I don't know much about the Portuguese revolution or the one in the Philippines however the uprisings in the maghreb and the mideast have been anything but peaceful. Have you not seen any pictures from Bahrain? I highly doubt that a peaceful revolution could happen. It would go against the class interests of the bourgeoisie to just give up power and be like "ok fellars, you can have it, our bad, you're right." All the successful revolutions I can think of in history have been violent, the American and French bourgeois revolutions, the proletarian revolutions in Russia and China, all have come at a heavy price but such is the nature of revolution.

Ideally a peaceful revolution would be nice but realistically I don't think it's going to or could happen.

caramelpence
1st June 2011, 19:11
The Russian Revolution was p. peaceful.

I mean aside from the massive civil war that happened immediately afterwards.

Or, to look at it differently, the Russian Revolution was not limited to the night the Bolsheviks took power in late October 1917, but was a protracted process that lasted from February 1917 up until the end of the Civil War in 1921 and possibly until the victory of the counter-revolution in the late 1920s, in which case the Russian Revolution was indeed violent, because of the vast scale of the slave-owners rebellion. It's actually quite common to refer to decade-long processes as revolutions, rather than to tie revolutions to precise and contained events. For example, when historians and sympathizers talk about the Chinese Revolution they quite often mean the two and a half decades from the end of the civil war up until the death of Mao and the end of the Cultural Revolution in 1976, whereas the period 1945-1949 is described simply as the civil war, or the war of liberation.

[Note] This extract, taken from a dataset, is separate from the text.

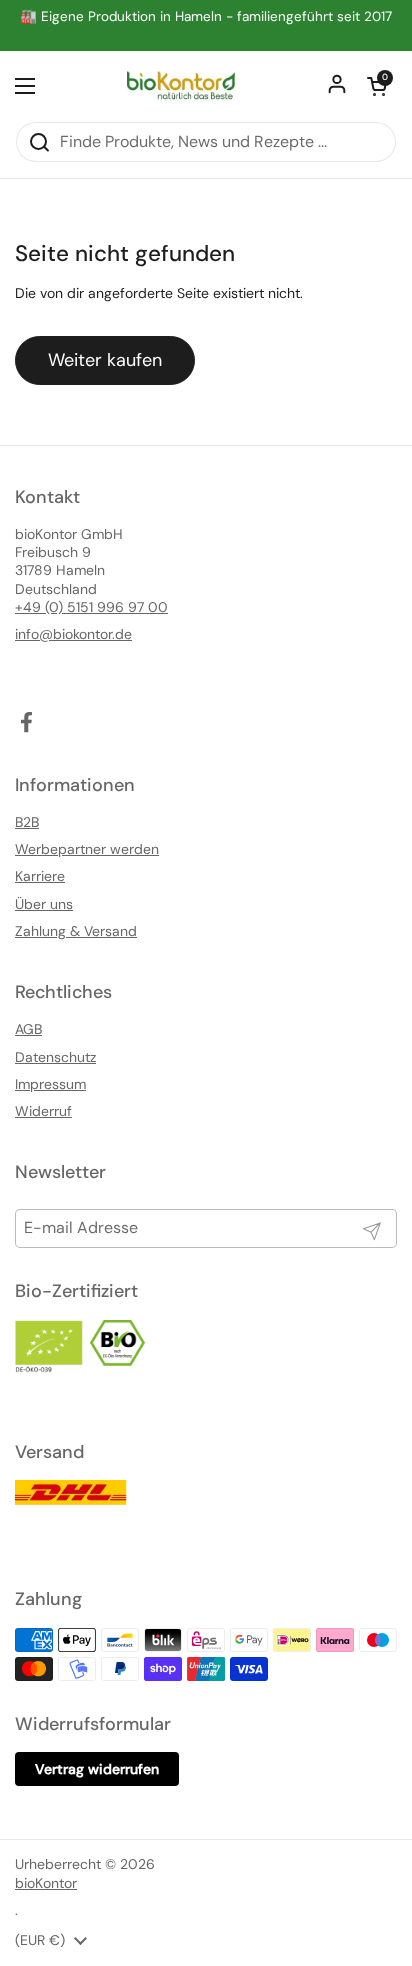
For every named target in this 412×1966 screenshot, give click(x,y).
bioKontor (46, 1883)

It would go against the class interests of the bourgeoisie to just give up power and be like "ok fellars, you can have it, our bad, you're right."

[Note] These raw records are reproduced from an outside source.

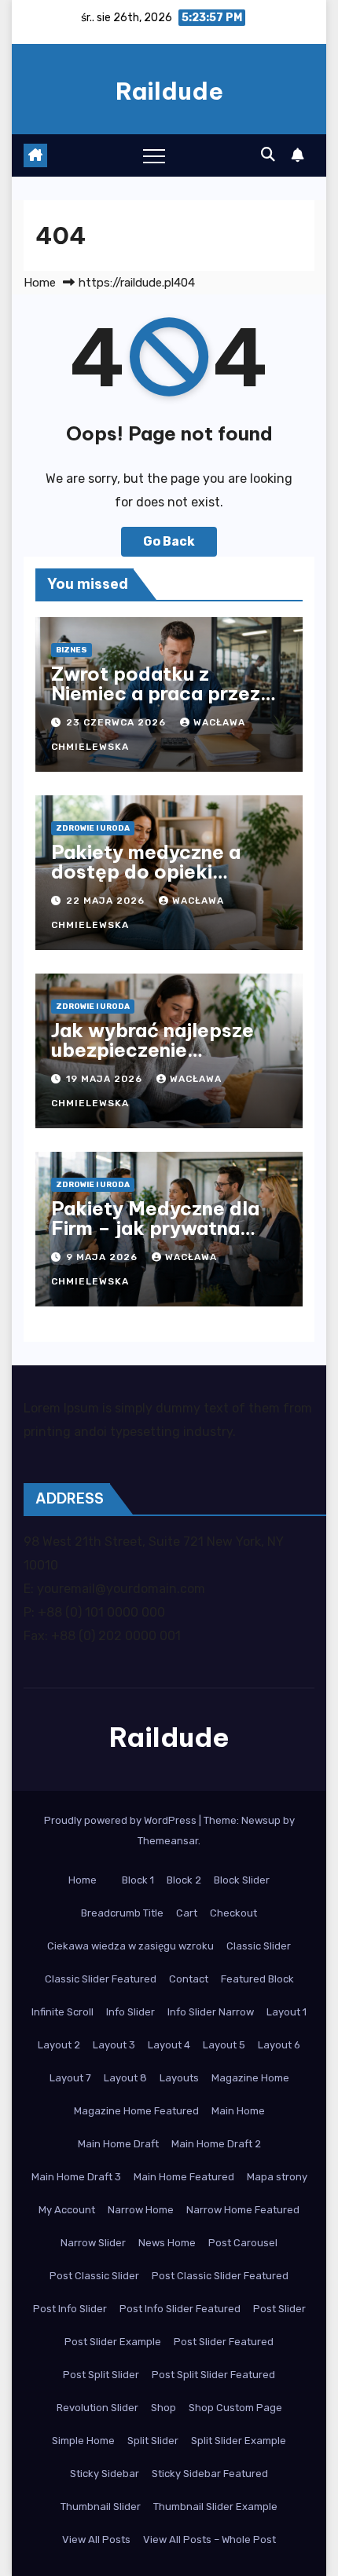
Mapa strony (277, 2177)
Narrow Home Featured (242, 2210)
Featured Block (257, 1979)
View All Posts (96, 2539)
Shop (163, 2407)
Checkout (233, 1913)
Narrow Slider (93, 2243)
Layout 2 (59, 2045)
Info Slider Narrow (210, 2012)
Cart (186, 1913)
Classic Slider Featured (100, 1979)
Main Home (238, 2111)
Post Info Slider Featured (180, 2309)
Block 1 (138, 1880)
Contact (188, 1979)
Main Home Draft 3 (76, 2177)
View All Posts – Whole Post (209, 2539)
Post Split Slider (101, 2375)
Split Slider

To be fair, the possibility of a peaceful revolution doesn't have to rely on the assumption that the bourgeoisie would or could decide to yield power as a result of moral persuasion, it's more plausible that the bourgeoisie or a section thereof might yield power when faced with overwhelming odds in favor of the working class in order to secure their own safety and allow themselves to be accommodated in the new society,

Zav
1st June 2011, 19:38
A peaceful Revolution would be preferable, and if it was a slow, transitory, bottom-up process I suppose it would be possible, but that may or may not happen depending on whether the people side with Marxist-Leninism or with Libertarian Communism. The former would virtually ensure violence, and the latter would imply a bit less.

Cork Socialist
1st June 2011, 19:49
I think it would largely depend on the country and situation in which the Revolution happened, also the Amount of support for the movement.

LewisQ
1st June 2011, 22:14
A revolution within one nation or region could be achieved peacefully with overwhelming popular support. However, it would almost certainly be attacked by imperialist forces within months, either directly or indirectly (via reactionary elements of the local military armed by imperialism.)

RedTrackWorker
1st June 2011, 23:16
I largely agree with caramelpence on this thread. I would just add the question becomes different once there have been some successful socialist revolutions--esp. say, in the same region. It's much more possible for a "peaceful" revolution within a country, though I doubt in the initial stages of a regional or international upsurge in struggle could be peaceful (as we're already seeing).

Bitter Ashes
1st June 2011, 23:54
Look. I'm getting pretty pissed off with this now.

You do what you got to do. Right now, you don't got to go running around with rifles and grenades and the like unless your life or those close to you are under direct and immediate threat.

That moment might yet come, but it has not come yet. Prepare if it makes you feel better, but don't assume that the broad front of anti-capitalism can win through merely military efforts. It's a very small piece of the puzzle which ultimately will be a dead end, so don't commit that much thought to it.